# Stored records
┄┄┄┄┄┄┄┄┄┄

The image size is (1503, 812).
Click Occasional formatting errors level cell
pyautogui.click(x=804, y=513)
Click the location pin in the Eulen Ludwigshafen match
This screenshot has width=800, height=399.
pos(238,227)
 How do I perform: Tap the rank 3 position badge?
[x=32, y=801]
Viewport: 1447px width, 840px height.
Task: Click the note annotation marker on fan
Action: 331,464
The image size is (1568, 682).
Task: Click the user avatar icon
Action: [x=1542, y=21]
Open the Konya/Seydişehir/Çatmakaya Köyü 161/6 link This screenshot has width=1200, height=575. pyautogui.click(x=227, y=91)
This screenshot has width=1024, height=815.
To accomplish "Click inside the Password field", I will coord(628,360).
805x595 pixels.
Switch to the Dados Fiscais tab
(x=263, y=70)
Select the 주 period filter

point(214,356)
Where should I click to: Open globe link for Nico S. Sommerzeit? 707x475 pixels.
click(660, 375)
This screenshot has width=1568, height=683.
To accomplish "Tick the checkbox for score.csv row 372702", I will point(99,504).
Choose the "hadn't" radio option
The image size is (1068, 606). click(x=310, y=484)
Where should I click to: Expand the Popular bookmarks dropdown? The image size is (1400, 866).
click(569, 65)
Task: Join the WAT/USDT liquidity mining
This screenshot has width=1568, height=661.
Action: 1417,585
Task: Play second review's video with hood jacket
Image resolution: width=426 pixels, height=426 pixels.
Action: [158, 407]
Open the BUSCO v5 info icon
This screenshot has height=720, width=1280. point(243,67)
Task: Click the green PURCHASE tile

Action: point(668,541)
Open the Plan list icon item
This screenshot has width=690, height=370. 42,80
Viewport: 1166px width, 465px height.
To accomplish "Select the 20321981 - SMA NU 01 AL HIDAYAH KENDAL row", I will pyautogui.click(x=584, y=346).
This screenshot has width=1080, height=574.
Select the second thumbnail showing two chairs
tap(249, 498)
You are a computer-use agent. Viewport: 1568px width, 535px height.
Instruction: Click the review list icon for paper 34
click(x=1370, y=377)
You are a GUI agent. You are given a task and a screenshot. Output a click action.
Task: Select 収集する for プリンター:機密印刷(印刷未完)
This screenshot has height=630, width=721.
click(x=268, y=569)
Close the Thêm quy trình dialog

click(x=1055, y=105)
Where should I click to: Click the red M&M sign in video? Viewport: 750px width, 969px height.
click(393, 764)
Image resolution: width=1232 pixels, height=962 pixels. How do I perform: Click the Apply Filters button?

┄┄┄┄┄┄┄┄┄┄

# What you will do
From the line containing "Where should I click to: Click" down to the last line of the data above, copy every line exactly; leave out all other lines.

# Solution for this task
Where should I click to: Click the red M&M sign in video? Viewport: 750px width, 969px height.
click(393, 764)
Image resolution: width=1232 pixels, height=962 pixels. How do I perform: Click the Apply Filters button?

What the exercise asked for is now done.